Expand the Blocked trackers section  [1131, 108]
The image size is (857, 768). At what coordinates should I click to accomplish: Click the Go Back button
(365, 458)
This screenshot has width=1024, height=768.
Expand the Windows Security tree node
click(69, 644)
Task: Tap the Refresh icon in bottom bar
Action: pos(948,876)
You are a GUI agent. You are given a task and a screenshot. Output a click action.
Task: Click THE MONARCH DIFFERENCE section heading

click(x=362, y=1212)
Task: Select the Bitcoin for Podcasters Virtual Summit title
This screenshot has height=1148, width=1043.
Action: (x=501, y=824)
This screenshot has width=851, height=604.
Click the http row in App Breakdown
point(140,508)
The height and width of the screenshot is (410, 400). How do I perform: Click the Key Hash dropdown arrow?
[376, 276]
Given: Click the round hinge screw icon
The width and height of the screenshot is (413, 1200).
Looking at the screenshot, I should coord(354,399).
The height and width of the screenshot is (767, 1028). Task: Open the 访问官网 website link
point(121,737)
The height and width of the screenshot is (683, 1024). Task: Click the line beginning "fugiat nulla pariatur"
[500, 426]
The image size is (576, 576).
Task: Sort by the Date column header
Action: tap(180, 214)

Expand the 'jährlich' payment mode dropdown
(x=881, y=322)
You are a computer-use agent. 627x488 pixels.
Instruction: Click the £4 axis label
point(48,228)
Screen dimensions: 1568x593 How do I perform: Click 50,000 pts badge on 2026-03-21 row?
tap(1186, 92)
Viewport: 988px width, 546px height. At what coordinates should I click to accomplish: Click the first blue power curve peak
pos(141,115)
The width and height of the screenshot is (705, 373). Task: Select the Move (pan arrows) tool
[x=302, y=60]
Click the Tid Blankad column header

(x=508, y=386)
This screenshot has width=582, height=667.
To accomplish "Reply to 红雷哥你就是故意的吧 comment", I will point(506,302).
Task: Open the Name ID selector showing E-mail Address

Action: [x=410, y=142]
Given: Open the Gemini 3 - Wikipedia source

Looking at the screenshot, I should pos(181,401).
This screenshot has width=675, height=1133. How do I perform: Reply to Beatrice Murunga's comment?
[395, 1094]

> **Task requirements**
Return all lines from the entries that contain the string "agent".

> **Reply**
You are a GUI agent. You are given a task and a screenshot. Output a click action.
You are a computer-use agent. 627x488 pixels.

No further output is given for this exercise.